Agent Orange sprayed on the jungle also covered those moving through that jungle, like Gardiner.

Sir Wira Gardiner, who left NZ Army as a lieutenant colonel in 1983 and was made an honorary colonel of 2/1 RNZIR in 2017. Photo / Supplied
Sir Wira Gardiner, who left NZ Army as a lieutenant colonel in 1983 and was made an honorary colonel of 2/1 RNZIR in 2017. Photo / Supplied

There has for some time been a link between Agent Orange and brain tumours of the sort that killed Gardiner.

It’s a link accepted in some jurisdictions but not - until recently - in New Zealand. It’s an odd quirk, given components for Agent Orange were manufactured in a factory in Taranaki.

As Gardiner lay dying, his old friend and comrade at arms Ross Himona came to visit.

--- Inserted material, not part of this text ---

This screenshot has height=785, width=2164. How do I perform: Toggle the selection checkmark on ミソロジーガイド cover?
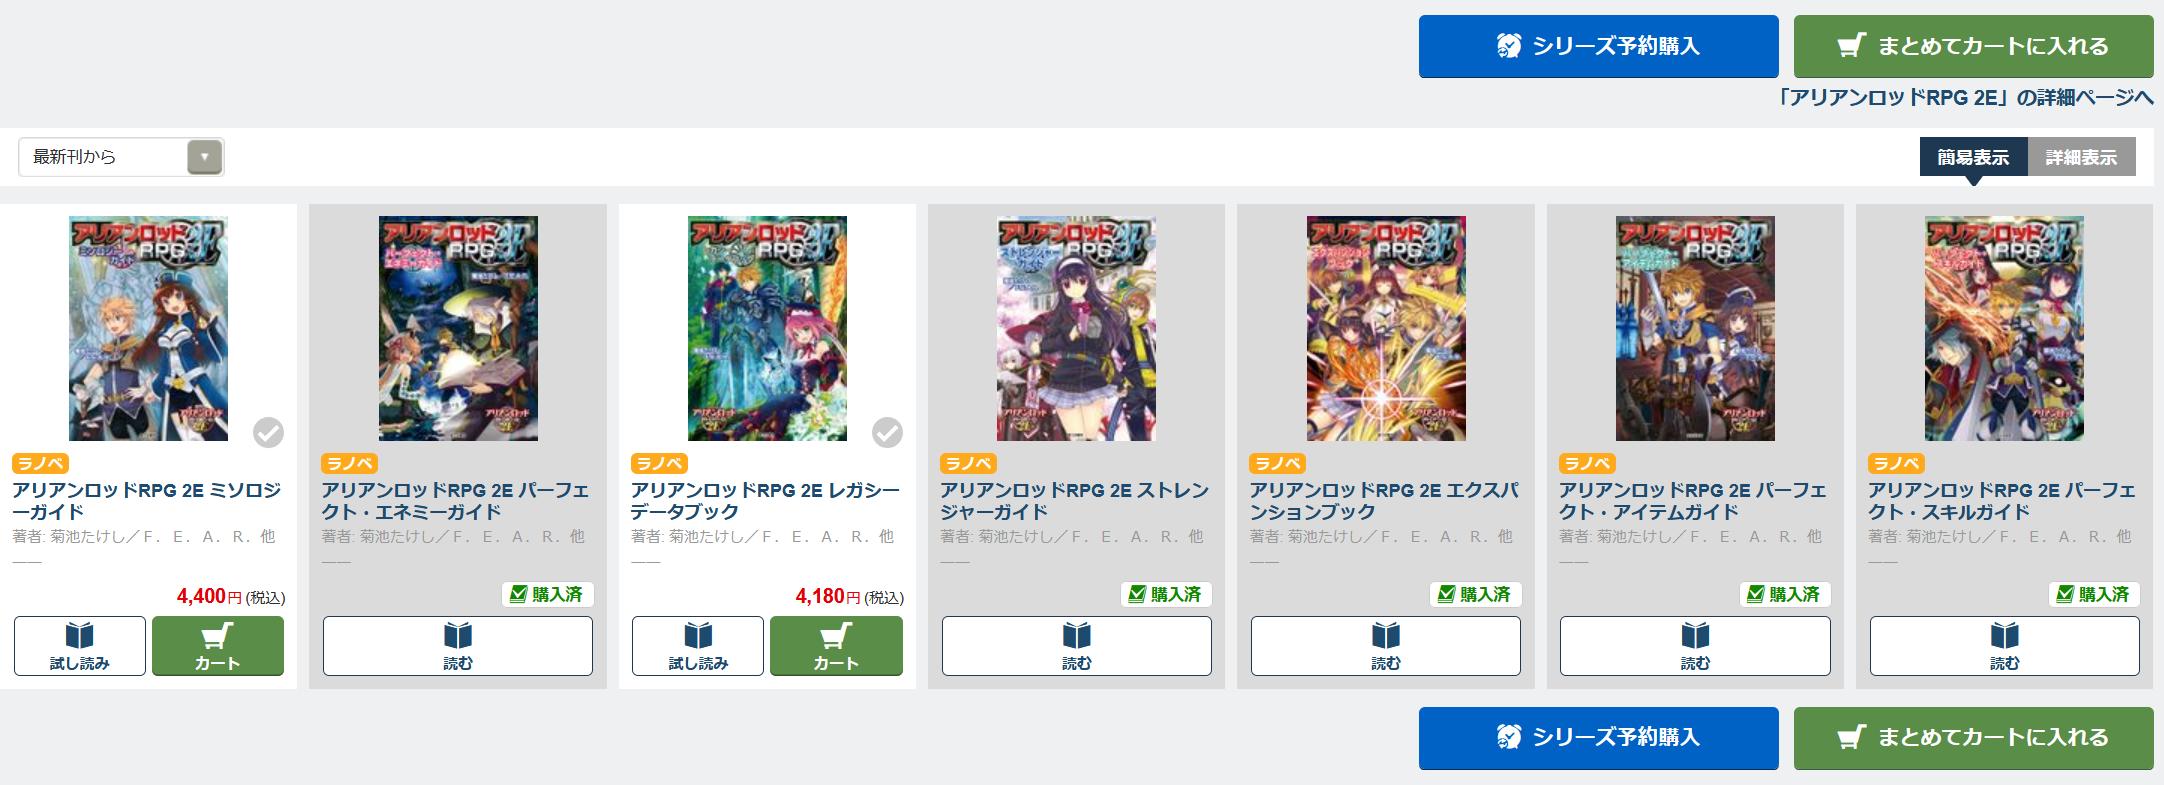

The two spoke and Himona - long a campaigner for veterans rights - urged him to lay a claim with Veterans’ Affairs that the condition was service-related.

As Himona explained to his old friend, the outcome was likely to be the test case he had been searching for. It would test the current law and how it is applied.

Himona could see Gardiner’s claim eventually winding up in court, succeeding and smashing away barriers that were stopping the claims of other veterans.

So Gardiner did make that claim. He knew when he did that he would not live to see its outcome. It was, Himona later said and Gardiner’s widow Hekia Parata endorsed, a claim that was a koha to other veterans.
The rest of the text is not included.